E’ il messaggio della premier Mette Frederiksen dopo il progetto di accordo annunciato da Donald Trump a Davos, al termine dei colloqui con il segretario generale della Nato, Mark Rutte. “Possiamo negoziare tutti gli aspetti politici: sicurezza, investimenti, economia. Ma non possiamo negoziare la nostra sovranità”, si legge nel comunicato della premier danese.
La questione della sovranità della Groenlandia non è stata affrontata, ma è stata confermata dopo l’annuncio del presidente americano Donald Trump di un progetto di accordo con il segretario generale della Nato Mark Rutte, che ha anche assicurato che il tema non è stato affrontato durante le discussioni con il leader Usa.
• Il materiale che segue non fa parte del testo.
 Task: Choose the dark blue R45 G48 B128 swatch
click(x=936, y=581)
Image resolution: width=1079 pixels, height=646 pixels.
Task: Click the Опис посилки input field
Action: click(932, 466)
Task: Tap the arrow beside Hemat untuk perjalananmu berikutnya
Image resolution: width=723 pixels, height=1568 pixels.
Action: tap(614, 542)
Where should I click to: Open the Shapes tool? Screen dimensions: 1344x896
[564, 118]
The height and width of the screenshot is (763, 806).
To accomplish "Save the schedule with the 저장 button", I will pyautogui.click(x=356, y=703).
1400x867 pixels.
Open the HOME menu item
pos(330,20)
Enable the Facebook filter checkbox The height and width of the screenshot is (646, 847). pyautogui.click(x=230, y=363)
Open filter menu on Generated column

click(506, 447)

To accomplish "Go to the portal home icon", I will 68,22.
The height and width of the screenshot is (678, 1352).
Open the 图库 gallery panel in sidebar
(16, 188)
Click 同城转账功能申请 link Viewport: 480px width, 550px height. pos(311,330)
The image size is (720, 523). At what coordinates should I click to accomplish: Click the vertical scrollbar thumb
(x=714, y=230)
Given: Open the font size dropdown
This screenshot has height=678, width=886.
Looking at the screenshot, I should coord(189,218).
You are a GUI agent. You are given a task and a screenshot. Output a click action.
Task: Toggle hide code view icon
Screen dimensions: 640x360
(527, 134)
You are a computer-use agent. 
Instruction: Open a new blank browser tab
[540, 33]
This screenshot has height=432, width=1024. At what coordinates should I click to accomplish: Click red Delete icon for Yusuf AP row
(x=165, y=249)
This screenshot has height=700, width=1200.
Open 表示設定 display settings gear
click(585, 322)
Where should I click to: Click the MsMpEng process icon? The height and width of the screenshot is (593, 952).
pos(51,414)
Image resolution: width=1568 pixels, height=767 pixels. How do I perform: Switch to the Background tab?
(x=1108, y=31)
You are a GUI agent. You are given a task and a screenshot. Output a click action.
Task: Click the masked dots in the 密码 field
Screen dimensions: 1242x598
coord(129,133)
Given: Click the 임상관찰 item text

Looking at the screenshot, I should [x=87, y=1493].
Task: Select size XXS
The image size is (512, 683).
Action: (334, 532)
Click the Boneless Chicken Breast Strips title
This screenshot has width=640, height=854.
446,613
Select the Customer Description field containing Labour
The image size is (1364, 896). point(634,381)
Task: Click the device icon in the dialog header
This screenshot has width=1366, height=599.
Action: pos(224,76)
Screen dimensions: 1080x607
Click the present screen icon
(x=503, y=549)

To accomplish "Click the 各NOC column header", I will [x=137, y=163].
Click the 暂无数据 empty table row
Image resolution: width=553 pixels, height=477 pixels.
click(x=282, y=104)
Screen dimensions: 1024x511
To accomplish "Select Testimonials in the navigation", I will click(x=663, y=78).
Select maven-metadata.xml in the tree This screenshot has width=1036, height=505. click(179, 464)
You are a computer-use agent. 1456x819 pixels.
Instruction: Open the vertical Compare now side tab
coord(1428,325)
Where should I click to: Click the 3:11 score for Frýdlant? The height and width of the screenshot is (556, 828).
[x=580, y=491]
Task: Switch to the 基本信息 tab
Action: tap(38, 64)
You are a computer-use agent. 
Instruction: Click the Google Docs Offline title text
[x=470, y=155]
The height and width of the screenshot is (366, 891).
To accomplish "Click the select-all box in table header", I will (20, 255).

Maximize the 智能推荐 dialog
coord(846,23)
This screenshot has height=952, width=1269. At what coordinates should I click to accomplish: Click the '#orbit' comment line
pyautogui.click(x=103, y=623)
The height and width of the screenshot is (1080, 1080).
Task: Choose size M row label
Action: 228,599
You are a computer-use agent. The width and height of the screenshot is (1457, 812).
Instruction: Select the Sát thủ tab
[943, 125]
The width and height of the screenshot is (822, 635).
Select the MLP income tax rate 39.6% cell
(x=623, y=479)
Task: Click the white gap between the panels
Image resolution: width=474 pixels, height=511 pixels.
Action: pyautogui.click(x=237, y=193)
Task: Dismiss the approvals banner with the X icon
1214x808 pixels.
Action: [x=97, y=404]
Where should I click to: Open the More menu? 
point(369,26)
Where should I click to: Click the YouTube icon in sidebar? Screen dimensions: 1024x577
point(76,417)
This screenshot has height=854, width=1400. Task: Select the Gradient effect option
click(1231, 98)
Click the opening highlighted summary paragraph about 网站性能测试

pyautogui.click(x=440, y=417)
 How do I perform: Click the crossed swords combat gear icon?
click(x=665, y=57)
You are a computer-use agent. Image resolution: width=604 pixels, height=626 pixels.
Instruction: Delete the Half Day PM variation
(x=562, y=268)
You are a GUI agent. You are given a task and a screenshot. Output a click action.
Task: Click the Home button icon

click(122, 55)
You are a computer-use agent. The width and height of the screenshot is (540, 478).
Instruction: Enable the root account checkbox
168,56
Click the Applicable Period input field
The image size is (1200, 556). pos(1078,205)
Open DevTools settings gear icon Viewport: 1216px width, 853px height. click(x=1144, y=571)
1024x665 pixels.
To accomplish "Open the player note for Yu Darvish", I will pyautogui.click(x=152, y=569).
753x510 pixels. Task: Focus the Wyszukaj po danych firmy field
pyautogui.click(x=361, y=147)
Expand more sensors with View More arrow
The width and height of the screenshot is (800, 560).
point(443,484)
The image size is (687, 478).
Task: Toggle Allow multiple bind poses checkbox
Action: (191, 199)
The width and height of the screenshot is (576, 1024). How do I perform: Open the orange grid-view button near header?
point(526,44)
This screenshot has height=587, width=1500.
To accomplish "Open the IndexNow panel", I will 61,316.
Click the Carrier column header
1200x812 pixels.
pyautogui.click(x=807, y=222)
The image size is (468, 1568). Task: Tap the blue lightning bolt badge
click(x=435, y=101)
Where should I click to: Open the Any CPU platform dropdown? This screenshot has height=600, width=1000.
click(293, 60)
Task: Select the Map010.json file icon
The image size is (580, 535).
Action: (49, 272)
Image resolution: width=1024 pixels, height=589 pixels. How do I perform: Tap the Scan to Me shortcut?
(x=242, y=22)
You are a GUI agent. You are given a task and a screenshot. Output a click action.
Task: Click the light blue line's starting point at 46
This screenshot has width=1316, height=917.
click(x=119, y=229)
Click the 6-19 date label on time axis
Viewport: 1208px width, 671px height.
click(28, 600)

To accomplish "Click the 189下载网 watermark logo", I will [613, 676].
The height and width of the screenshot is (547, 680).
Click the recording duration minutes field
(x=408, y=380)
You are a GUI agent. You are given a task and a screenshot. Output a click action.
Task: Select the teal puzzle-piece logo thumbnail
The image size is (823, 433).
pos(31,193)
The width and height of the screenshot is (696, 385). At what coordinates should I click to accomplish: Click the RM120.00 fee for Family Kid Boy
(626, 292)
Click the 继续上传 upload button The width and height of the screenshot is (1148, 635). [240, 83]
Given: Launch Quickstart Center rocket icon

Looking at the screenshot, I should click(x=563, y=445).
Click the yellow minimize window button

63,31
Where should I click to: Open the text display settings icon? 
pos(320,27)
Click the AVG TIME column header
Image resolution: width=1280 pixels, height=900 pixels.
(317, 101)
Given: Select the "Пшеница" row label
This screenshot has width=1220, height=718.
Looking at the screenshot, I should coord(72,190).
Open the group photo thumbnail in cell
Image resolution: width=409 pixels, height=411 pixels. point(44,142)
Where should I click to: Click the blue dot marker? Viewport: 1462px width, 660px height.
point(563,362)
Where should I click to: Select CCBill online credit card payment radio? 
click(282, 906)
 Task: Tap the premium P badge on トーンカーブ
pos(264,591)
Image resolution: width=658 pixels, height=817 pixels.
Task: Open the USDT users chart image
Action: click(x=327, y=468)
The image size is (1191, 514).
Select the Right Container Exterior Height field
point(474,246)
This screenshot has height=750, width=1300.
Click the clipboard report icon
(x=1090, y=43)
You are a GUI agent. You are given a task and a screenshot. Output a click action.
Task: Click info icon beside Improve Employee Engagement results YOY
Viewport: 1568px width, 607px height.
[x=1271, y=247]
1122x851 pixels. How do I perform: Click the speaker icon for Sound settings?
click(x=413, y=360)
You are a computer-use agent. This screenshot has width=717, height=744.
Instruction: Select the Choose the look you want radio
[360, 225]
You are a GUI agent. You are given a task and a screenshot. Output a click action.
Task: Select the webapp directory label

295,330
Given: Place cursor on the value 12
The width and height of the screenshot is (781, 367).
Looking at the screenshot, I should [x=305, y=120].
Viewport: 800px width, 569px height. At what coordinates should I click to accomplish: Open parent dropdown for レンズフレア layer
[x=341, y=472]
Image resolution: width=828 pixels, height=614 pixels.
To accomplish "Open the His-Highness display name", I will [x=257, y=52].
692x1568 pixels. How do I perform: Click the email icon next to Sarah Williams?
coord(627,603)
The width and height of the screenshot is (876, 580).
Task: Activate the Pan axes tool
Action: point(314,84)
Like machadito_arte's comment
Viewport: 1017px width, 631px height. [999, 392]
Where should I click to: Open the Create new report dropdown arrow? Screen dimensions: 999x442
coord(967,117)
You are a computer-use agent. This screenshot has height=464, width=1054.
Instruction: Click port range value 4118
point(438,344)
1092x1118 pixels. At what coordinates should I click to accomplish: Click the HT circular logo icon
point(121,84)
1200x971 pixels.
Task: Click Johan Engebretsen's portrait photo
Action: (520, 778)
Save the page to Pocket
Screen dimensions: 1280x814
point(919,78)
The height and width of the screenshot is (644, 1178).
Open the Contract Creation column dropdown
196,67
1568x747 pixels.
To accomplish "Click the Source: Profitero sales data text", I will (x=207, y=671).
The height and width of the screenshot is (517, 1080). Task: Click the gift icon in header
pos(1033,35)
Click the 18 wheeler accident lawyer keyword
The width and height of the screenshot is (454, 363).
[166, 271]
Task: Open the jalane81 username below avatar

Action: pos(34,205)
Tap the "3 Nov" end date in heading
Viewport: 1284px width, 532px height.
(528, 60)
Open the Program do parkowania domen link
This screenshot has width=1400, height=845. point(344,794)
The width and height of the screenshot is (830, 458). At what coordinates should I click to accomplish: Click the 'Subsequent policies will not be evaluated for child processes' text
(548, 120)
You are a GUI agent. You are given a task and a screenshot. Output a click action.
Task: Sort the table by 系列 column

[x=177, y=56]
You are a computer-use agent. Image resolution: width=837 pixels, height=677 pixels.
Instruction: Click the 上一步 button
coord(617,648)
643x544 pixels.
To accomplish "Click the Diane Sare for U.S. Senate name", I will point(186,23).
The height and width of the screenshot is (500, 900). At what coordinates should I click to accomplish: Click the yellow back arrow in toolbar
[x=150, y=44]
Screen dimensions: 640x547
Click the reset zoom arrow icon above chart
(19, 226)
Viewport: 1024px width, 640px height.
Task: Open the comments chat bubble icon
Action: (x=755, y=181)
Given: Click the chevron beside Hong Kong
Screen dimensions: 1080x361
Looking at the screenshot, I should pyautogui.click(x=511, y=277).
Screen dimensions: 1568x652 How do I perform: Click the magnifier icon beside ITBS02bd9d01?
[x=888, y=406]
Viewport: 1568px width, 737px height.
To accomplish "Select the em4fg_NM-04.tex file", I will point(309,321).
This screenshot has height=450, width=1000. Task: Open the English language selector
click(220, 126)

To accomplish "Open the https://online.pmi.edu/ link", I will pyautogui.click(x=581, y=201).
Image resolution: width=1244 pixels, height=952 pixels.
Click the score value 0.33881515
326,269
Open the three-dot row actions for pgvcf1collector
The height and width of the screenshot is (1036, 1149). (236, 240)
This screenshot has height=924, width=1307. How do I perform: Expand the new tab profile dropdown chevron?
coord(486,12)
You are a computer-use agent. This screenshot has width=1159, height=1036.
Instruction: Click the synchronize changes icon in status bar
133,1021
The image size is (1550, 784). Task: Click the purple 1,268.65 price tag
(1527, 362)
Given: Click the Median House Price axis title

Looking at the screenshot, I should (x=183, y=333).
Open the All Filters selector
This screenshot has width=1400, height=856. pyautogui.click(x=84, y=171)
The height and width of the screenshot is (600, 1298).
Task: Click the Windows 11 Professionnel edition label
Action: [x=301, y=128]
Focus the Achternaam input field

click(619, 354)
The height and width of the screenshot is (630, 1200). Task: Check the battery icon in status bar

Secondo il New York Times, il progetto di accordo prevede la cessione di porzioni ridotte di territorio della Groenlandia agli Stati Uniti, che avrebbero la possibilità di costruire basi militari. Il modello seguito sarebbe quello implementato a Cipro, dove le basi militari del Regno Unito sono considerate territorio britannico. Frederiksen danese ha sottolineato di aver “coordinato i propri sforzi” con il governo groenlandese durante tutto il processo di discussione.
“Abbiamo mantenuto uno stretto dialogo con la Nato e ho parlato regolarmente con il segretario generale Mark Rutte, in particolare prima e dopo l’incontro con il presidente Trump a Davos”, ha spiegato. “Il Regno di Danimarca desidera continuare un dialogo costruttivo con i suoi alleati sui modi per rafforzare la sicurezza nell’Artico, compreso il Golden Dome statunitense, a condizione che ciò avvenga nel rispetto della nostra integrità territoriale”, ha aggiunto.